When it comes to Africa, and given the paucity of Jews there, this background must include multiple categories of Jewish identities (not always overlapping): religious, cultural, traditional, and political. It proved enlightening to the participants who delved directly into core questions regarding the Arab-Israeli conflict and the effects of religious and national identity in resolving and aggravating it. It was important to hear about the political vacuum left by the demise of the Ottoman Empire, when Zionism was in the ascendant and Jews could claim a right to nationhood not trumping any pre-existent national claim on the area.
Following this session, the participants engaged in one-on-one meetings with approximately 40 Israeli companies, all of which were chosen based on the profile of the delegation. These sessions were of great interest to the participants, some of whom were negotiating terms of non-disclosure agreements toward due diligence and possible transactions by the end of the day. Others received invitations for site visits, which provided an opportunity to progress to the second stage in dialogue with their Israeli counterparts.
We wrapped up our busy day with an incredible session with Daniel Reisner, Head of the Public International Law, Defense and Homeland Security Division at the Herzog, Fox and Neeman law firm.
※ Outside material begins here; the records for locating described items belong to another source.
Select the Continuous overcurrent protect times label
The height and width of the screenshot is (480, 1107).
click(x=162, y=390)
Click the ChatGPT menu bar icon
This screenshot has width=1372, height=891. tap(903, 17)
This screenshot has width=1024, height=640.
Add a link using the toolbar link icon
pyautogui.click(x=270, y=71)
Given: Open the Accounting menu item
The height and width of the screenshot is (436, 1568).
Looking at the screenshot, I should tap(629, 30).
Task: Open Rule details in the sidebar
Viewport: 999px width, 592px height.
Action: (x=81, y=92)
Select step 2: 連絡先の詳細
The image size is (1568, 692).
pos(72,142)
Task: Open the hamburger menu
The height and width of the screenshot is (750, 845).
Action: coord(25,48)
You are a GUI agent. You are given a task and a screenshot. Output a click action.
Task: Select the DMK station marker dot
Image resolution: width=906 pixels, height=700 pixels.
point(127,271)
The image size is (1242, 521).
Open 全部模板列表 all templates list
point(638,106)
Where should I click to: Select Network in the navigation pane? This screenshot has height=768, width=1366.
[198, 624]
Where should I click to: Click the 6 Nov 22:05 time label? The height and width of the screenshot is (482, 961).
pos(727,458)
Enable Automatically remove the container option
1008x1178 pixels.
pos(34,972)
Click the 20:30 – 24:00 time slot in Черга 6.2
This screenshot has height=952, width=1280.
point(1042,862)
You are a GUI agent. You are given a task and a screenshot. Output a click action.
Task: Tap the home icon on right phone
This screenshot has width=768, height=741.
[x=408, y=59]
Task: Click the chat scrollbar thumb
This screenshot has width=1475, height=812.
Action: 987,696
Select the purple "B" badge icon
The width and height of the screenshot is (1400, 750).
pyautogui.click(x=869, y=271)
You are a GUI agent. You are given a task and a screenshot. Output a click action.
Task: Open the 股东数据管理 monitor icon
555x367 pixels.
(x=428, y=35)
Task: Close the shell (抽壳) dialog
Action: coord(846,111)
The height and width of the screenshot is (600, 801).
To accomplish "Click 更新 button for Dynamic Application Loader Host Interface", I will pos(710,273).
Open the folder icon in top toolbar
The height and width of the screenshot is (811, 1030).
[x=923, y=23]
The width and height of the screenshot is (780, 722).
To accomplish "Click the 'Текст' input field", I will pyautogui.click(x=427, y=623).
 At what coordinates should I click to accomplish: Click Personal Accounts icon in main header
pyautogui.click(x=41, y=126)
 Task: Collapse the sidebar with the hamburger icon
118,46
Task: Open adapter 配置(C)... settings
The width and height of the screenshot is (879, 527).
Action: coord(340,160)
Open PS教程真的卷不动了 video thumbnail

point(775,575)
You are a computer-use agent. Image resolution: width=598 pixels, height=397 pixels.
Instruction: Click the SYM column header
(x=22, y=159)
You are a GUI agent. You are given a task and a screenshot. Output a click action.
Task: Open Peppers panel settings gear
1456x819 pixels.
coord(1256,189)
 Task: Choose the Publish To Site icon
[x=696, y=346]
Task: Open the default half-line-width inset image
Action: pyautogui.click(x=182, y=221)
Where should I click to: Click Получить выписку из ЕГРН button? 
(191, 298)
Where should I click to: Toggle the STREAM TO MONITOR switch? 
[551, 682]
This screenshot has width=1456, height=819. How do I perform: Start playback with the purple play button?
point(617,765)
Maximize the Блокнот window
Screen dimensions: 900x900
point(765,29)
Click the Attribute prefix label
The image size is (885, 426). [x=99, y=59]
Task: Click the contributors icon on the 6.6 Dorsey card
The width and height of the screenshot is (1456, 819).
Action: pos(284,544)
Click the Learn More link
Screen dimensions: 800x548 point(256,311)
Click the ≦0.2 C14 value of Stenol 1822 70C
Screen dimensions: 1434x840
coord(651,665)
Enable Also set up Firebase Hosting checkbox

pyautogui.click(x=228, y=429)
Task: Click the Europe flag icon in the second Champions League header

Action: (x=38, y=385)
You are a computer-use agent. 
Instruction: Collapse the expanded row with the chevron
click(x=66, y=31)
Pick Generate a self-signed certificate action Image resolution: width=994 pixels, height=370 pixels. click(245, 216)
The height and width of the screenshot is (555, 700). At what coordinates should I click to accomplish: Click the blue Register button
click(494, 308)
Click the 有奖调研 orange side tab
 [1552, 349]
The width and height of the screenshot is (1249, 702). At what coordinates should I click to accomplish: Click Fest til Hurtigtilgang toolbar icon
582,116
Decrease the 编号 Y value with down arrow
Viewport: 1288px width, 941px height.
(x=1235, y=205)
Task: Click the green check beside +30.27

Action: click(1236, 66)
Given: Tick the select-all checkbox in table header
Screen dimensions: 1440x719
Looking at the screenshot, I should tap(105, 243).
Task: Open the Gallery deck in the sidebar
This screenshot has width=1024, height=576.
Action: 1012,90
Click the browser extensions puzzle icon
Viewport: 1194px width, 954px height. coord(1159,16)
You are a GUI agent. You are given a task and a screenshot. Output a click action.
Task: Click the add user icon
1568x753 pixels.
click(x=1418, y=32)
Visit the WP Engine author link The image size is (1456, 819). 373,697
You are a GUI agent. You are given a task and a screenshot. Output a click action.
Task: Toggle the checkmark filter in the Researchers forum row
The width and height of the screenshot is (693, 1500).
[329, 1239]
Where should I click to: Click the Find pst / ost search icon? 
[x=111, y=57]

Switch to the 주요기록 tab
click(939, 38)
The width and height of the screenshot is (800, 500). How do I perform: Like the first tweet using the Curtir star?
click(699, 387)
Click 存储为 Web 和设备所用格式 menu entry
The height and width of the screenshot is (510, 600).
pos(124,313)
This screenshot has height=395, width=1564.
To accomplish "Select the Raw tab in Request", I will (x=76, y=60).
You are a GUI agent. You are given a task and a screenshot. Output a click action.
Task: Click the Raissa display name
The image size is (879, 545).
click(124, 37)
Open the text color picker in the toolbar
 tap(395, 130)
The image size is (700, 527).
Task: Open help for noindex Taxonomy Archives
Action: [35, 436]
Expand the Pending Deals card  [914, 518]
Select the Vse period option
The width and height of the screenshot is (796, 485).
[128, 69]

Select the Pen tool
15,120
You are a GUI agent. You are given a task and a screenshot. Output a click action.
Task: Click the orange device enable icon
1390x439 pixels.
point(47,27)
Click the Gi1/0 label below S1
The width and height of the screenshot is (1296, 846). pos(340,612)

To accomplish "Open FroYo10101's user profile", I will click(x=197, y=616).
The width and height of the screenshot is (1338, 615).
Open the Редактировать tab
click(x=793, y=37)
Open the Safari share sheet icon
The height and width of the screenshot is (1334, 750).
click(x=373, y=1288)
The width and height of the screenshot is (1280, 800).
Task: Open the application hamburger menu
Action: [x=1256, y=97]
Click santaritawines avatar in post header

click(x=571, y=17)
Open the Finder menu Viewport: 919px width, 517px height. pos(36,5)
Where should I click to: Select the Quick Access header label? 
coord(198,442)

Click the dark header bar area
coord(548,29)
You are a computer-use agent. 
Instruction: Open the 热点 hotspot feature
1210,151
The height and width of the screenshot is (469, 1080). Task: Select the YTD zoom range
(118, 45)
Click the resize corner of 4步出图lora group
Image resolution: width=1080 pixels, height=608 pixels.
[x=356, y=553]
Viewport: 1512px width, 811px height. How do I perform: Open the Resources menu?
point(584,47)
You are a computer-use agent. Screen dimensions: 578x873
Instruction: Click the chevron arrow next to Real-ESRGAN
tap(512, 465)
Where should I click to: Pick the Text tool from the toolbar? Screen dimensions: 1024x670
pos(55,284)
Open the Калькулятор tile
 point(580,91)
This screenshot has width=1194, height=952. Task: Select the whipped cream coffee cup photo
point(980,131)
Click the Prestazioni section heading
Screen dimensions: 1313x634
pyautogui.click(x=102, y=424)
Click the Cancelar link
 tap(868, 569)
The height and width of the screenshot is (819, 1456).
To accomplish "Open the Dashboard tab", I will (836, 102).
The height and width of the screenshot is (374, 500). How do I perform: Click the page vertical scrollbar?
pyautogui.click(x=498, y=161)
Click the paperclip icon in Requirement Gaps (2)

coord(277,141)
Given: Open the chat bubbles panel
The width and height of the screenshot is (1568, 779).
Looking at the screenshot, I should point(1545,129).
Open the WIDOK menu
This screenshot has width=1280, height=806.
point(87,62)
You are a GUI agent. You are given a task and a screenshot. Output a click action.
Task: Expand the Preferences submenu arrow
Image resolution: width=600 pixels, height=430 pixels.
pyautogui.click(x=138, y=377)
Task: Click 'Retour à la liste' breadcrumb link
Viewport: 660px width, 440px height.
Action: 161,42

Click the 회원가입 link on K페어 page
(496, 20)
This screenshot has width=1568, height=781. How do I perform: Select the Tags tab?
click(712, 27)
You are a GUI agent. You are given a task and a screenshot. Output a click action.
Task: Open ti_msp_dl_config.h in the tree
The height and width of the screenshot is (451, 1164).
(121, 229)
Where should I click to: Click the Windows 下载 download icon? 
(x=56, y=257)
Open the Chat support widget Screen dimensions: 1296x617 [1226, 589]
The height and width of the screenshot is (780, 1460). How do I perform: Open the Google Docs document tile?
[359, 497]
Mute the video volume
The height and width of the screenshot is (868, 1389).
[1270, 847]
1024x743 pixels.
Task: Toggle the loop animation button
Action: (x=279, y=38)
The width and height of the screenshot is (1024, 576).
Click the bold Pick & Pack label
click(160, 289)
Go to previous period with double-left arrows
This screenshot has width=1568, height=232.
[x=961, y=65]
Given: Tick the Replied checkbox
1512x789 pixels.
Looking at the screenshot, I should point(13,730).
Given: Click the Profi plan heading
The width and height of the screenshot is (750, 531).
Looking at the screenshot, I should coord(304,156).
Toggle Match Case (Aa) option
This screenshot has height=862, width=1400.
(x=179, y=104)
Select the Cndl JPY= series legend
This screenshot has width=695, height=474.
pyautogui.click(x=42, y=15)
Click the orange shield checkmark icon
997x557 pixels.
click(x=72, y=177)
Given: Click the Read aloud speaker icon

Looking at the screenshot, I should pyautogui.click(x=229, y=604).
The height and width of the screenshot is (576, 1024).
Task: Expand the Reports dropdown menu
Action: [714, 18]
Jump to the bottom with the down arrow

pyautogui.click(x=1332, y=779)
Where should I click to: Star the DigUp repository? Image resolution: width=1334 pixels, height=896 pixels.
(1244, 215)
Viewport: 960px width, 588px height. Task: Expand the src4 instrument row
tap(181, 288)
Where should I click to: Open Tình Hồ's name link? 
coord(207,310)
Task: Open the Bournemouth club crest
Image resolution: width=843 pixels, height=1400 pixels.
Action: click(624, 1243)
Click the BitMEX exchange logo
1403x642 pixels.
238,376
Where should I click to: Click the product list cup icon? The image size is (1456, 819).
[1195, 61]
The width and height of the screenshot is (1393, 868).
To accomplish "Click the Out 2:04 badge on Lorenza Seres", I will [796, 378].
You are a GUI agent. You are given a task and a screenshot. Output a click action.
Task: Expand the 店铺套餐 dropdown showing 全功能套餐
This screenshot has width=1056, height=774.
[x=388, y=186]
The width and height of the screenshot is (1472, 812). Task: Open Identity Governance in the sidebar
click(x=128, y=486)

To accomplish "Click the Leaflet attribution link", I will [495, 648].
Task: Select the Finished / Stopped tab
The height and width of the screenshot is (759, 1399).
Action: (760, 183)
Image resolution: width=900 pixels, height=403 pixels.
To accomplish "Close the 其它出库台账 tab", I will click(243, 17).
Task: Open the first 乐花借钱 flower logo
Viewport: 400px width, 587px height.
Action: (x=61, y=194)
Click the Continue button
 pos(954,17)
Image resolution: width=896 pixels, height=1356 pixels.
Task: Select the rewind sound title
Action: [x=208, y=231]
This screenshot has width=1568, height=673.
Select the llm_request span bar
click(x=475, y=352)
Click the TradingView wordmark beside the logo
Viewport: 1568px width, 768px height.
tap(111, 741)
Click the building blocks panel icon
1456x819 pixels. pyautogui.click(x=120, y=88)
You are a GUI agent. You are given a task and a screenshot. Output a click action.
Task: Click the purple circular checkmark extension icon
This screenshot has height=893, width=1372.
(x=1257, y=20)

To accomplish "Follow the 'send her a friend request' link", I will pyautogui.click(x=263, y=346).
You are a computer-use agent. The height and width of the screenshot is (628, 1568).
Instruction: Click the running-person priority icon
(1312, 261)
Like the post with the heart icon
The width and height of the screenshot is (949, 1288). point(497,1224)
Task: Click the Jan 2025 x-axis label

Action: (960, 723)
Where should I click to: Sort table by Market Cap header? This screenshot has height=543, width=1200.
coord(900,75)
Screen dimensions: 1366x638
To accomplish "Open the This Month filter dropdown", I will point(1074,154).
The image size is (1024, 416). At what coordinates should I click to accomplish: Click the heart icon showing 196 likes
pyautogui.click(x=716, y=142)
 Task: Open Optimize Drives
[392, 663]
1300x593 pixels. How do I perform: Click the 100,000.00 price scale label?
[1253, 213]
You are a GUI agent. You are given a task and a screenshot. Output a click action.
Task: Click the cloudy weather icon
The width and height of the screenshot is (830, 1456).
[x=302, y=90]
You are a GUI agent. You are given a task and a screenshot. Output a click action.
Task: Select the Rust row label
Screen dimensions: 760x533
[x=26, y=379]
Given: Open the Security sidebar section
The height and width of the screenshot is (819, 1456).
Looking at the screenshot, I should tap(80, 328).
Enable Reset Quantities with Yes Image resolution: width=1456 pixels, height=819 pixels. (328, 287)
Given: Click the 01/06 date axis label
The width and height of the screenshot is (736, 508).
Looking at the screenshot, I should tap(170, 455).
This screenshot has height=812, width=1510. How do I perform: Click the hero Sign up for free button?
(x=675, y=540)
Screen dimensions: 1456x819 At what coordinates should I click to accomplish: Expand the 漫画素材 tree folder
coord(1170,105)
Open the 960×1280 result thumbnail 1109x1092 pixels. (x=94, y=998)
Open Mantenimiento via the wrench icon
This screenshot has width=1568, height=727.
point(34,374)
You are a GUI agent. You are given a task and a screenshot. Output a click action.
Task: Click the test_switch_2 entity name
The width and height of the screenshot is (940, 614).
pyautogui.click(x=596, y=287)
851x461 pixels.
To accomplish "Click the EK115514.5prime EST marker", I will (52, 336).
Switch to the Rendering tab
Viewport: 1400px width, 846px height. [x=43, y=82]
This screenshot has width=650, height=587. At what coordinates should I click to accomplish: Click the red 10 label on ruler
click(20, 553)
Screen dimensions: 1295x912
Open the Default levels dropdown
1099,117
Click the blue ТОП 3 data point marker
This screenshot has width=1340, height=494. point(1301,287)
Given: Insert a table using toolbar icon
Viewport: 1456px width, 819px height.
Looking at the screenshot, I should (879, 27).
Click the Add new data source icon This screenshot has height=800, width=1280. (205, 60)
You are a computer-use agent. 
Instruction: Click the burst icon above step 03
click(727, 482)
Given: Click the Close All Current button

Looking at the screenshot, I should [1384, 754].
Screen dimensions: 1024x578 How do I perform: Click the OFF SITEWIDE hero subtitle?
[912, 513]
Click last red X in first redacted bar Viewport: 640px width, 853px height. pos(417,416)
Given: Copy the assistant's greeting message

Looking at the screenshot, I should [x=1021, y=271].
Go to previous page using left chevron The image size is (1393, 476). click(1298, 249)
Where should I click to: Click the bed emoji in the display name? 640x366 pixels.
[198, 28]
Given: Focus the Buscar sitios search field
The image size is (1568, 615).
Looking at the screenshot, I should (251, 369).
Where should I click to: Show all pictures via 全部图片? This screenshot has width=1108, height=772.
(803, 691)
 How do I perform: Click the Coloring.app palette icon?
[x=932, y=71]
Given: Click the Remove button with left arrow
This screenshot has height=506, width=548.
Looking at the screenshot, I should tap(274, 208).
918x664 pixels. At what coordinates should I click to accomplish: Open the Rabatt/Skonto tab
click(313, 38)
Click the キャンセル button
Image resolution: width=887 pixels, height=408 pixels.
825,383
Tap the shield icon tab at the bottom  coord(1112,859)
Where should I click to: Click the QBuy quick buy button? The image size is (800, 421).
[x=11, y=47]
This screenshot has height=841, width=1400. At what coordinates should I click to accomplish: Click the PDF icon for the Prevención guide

Daniel began by saying that Israelis don’t really understand Africa, so who was he to impart knowledge. He hazarded the reasons he thought possible as explaining any mismatches in commercial and political exchanges. Daniel related Israel’s own challenges and development to those of African countries in terms of fostering a political culture, solving conflict, and resolving tribalism. Participants asked penetrating questions, including the possibility that Israel in fact needed its conflict to remain creative and unified. His presentation was so impressive that at the end, one participant said, “I could spend a week sitting at his feet listening to him.”
The day concluded with three speeches in three separate languages from participants: English, French, and Portuguese. One said that it was his wish that as a result of this visit “we could hope to see our children walk hand in hand and look not at the past, but at the future.” Another said that the idea of Israel that he and his compatriot came with to Israel was “so different and that his presence should help transform a relationship into a partnership, undertaking to return home and spread the word of the possibilities found in Israel.”
Editor’s Note: Eliseo Neuman, Director of AJC’s Africa Institute, was in Israel with the Project Interchange/Africa Institute delegation of African Business Leaders and blogged about the delegation’s experiences.